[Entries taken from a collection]
┌────────
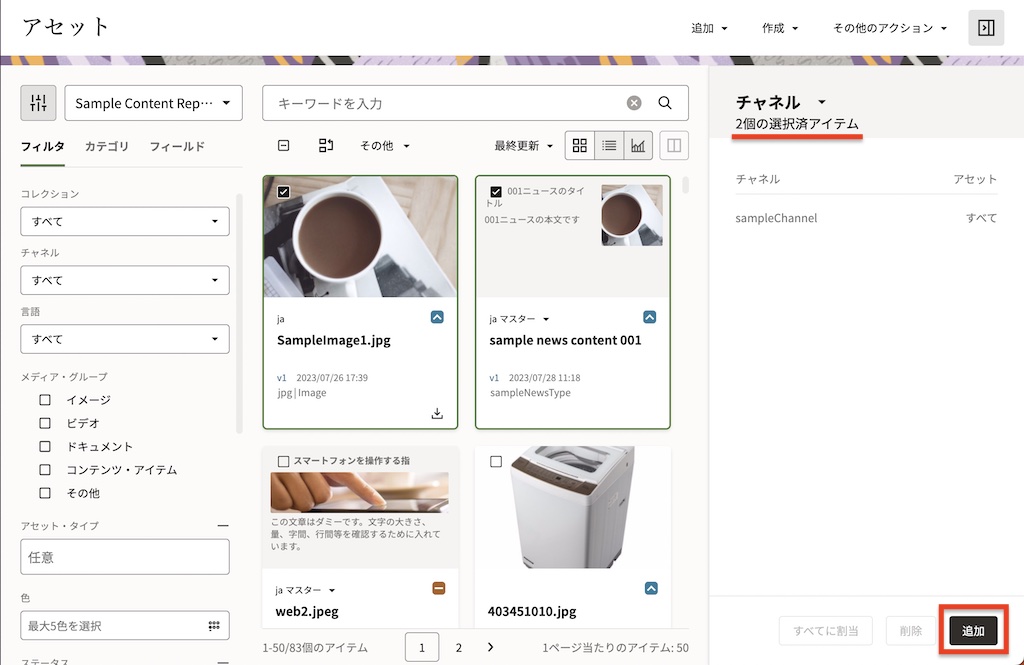The width and height of the screenshot is (1024, 665).
Task: Collapse the right side panel
Action: [985, 28]
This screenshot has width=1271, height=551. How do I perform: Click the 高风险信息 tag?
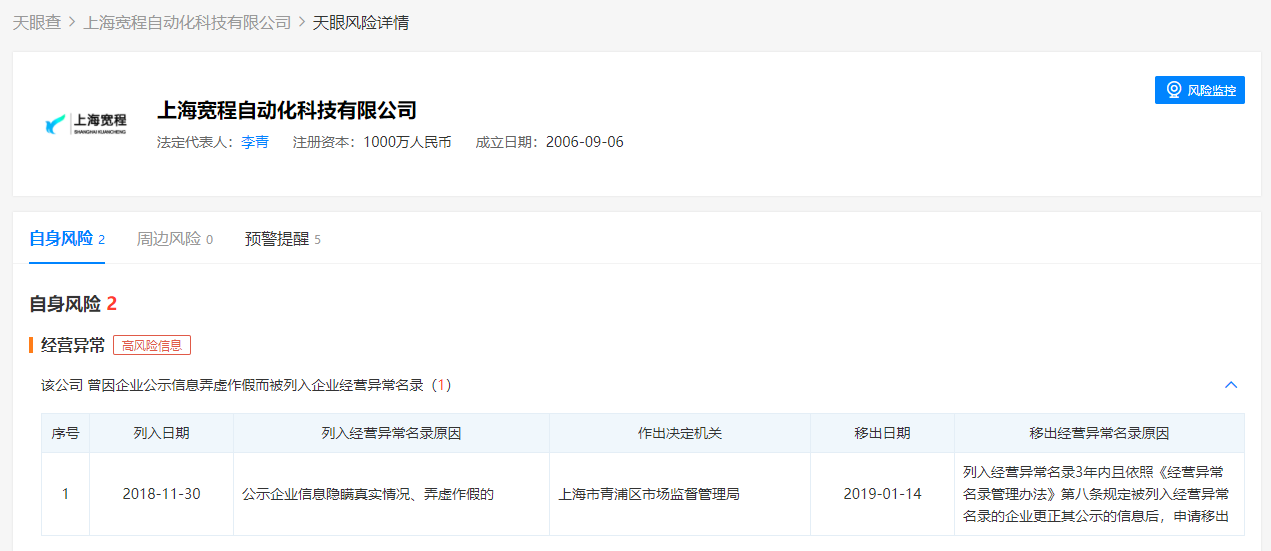152,345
└────────
• **Brief**
Write out exactly, and nothing more than, the lines of the entries above from the line containing "This screenshot has" through the final line; omit any pictures.

• **Response area**
This screenshot has width=1271, height=551. How do I perform: Click the 高风险信息 tag?
152,345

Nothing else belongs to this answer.